INSTRUCTION - State how many lines in the data below contain the string "arrow", treating uppercase and lowercase as different. Reply with the number alone.
* * *
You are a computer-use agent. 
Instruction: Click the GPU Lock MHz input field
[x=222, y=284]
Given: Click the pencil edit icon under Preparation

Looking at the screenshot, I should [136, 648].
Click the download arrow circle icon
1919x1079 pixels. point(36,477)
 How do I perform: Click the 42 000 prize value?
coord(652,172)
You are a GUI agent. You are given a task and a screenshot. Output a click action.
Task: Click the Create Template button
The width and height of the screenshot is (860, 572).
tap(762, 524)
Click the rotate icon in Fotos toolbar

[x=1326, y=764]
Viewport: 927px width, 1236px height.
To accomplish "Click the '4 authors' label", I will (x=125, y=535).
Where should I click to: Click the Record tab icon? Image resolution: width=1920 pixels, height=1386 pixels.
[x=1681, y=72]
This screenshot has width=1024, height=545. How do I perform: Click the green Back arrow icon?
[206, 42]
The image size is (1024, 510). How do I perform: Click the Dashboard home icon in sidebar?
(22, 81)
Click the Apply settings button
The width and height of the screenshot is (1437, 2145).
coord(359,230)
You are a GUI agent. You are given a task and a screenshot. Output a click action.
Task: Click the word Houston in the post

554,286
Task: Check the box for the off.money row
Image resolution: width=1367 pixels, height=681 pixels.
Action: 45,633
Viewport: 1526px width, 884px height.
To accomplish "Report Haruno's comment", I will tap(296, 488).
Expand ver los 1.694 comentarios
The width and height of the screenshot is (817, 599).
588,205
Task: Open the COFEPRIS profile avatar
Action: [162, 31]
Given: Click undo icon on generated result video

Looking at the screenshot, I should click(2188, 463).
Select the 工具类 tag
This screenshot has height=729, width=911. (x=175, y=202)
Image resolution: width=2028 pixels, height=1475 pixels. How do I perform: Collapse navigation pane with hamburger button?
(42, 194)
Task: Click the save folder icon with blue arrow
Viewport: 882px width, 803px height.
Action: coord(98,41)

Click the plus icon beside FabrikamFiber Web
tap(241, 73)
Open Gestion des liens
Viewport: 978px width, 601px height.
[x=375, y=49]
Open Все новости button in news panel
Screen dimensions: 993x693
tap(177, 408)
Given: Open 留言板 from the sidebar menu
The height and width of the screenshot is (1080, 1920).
* * *
TASK ANSWER - 3